Five-year-old D. — in the brave new world parlance of the Ontario Court of Appeal — has "two mums." He has three parents: B., his biological father; C., his birth mother; and A., his mother's lesbian partner. Two parents are enough for most of us, sometimes more than enough; but thanks to the wisdom of our judges, D. now has three parents.

There are two procedural points worth noting about this decision, which made headlines across Canada after it was released Jan. 2. First, the Ontario Liberals emulated their federal counterparts when in office by not intervening to defend the validity of their own legislation (the Children's Law Reform Act). So the court had to appoint an amicus curiae, a friend of the court, to do so.

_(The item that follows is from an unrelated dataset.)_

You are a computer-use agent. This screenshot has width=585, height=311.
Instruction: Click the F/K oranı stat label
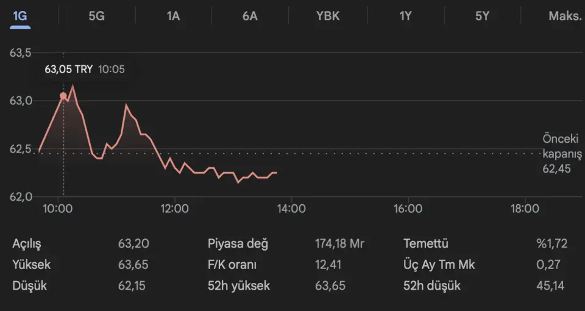click(232, 265)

When a government cannot rouse itself in defence of its own legislation, it is not much challenge to judicial ingenuity to find "legislative gaps."

Second: this was not a Charter of Rights decision. The Ontario Court specifically declined the applicant's invitation to fill the newly found "legislative gaps" by relying on the equality provisions of the charter. For small mercies, one must be grateful, although this is a postponement not a reprieve. The judgment makes it clear that in future the charter will have "broad implications beyond the facts of this case."

In other words, you don't need the charter to get to two mums and three parents; the charter can be held in reserve, presumably for parenting by committee.

To those earnest e-mailers who ask "What's next?" I reply: "Your question is just about two decades late." Once you give courts the authority to drain words like "marriage," "mother," "father," etc., of any natural meaning, once words have come to mean whatever postmodern judges say they mean, then anything is next.

The formula, after all, is in place and it's pretty simple: shout discrimination loudly enough; play the media convincingly enough; line up rent-a-crowd supporters assiduously enough; then put your case before sympathetic judges. Forget about elected members of Parliament. They don't matter.

In its decision the Ontario Court of Appeal quoted approvingly from an affidavit of a 12-year-old: "It would help if the government and the law recognized that I have two mums. It would help more people to understand. It would make my life easier. I want my family to be accepted and included, just like everybody else's family."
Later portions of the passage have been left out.